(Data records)
+ + + + +

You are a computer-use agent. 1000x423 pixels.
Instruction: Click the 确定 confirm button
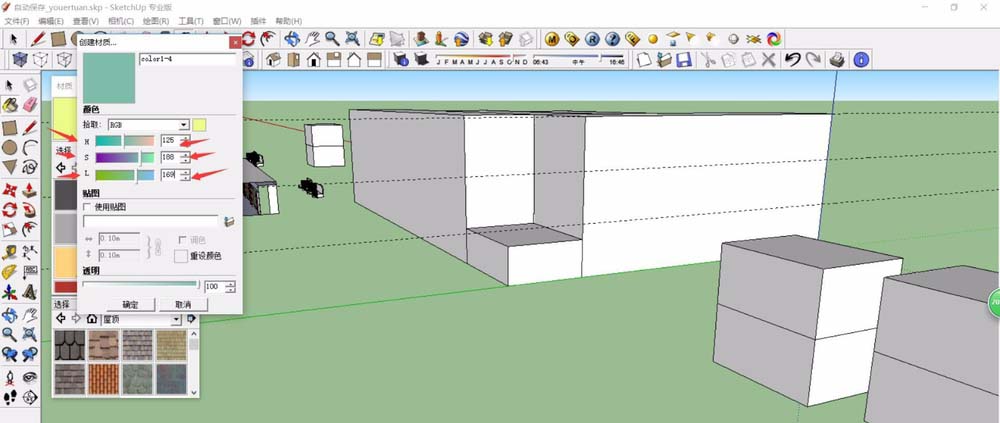coord(130,304)
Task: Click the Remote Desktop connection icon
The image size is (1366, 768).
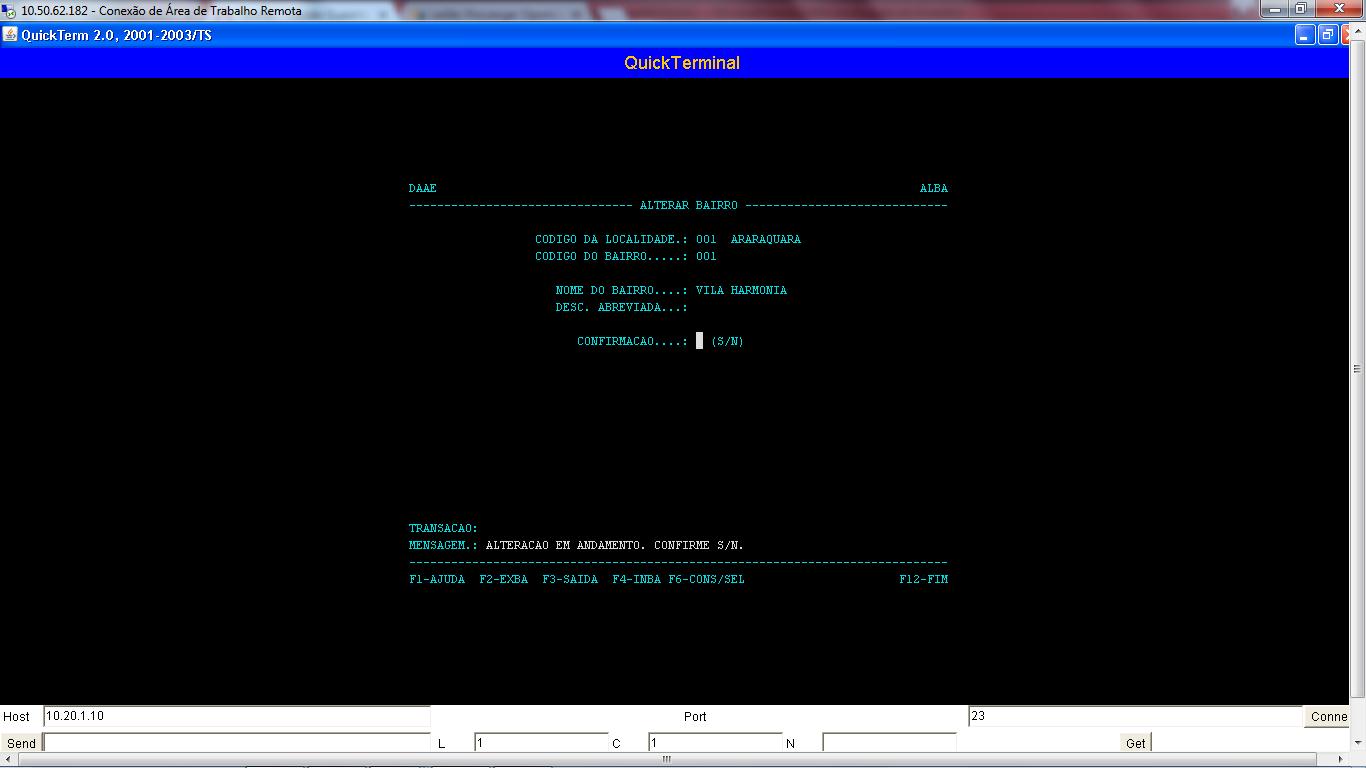Action: pos(10,11)
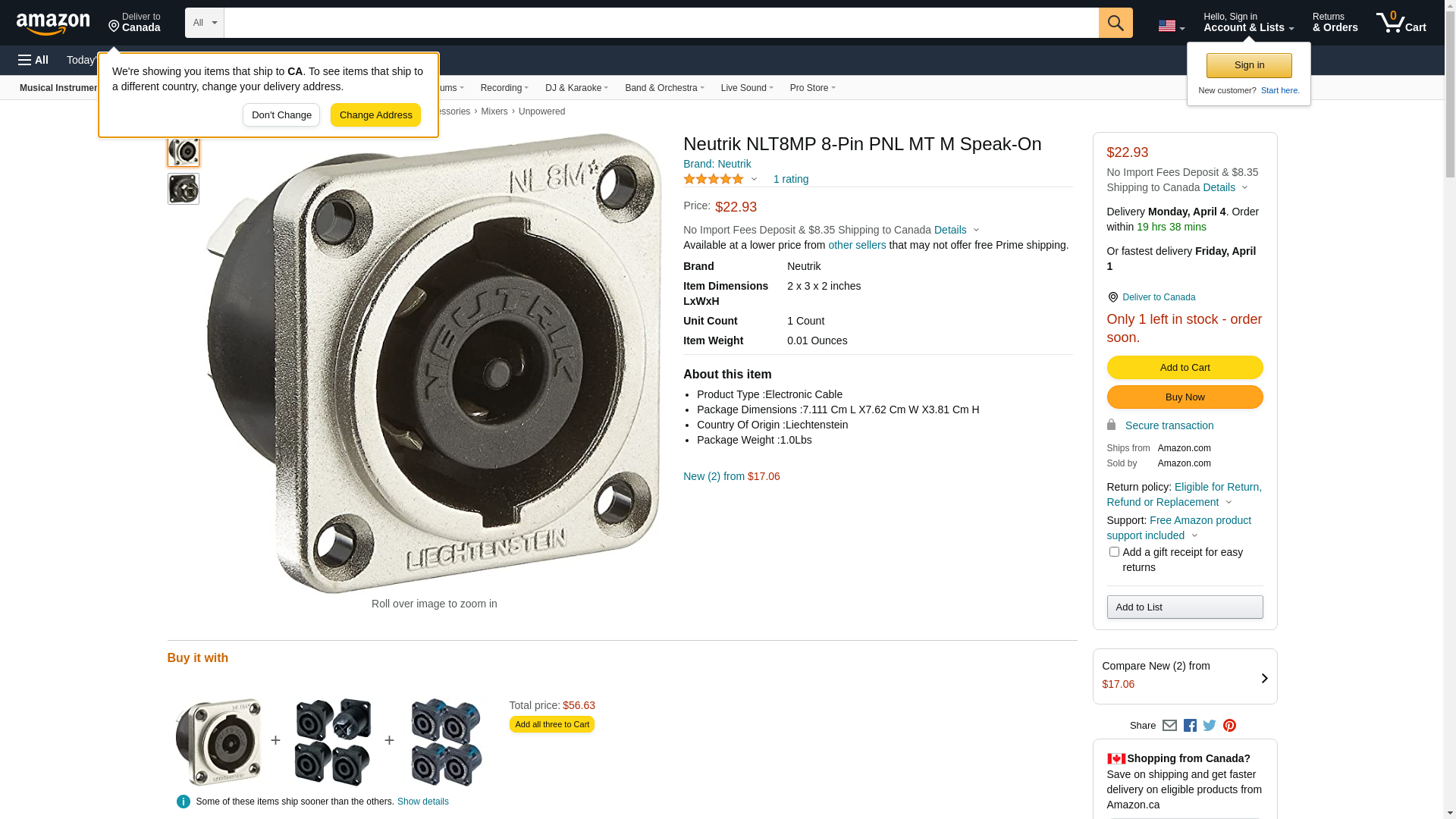The width and height of the screenshot is (1456, 819).
Task: Click the Change Address button
Action: tap(375, 115)
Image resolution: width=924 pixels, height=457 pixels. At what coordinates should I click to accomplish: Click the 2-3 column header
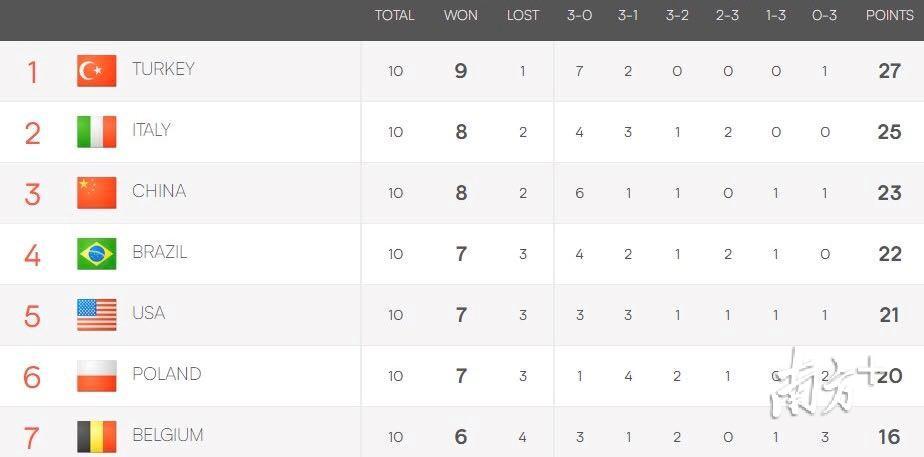click(x=727, y=15)
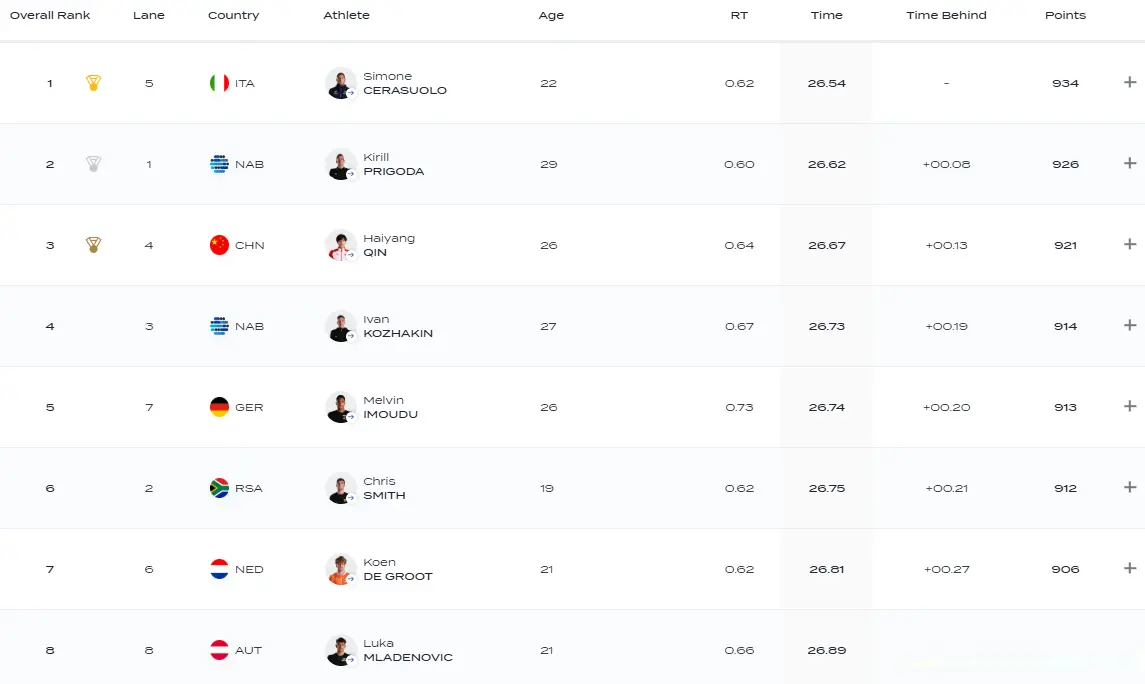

+ + + + +

- **WORK TO BE COMPLETED**
An exact restatement of every record is required. Omit the images.

- **EXERCISE ANSWER**
You are a computer-use agent. 1000x423 pixels.
Instruction: Click the 确定 confirm button
coord(130,304)
Task: Click the Remote Desktop connection icon
The image size is (1366, 768).
Action: pos(10,11)
The width and height of the screenshot is (1456, 819).
Task: Click the Change Address button
Action: tap(375, 115)
Image resolution: width=924 pixels, height=457 pixels. At what coordinates should I click to accomplish: Click the 2-3 column header
click(x=727, y=15)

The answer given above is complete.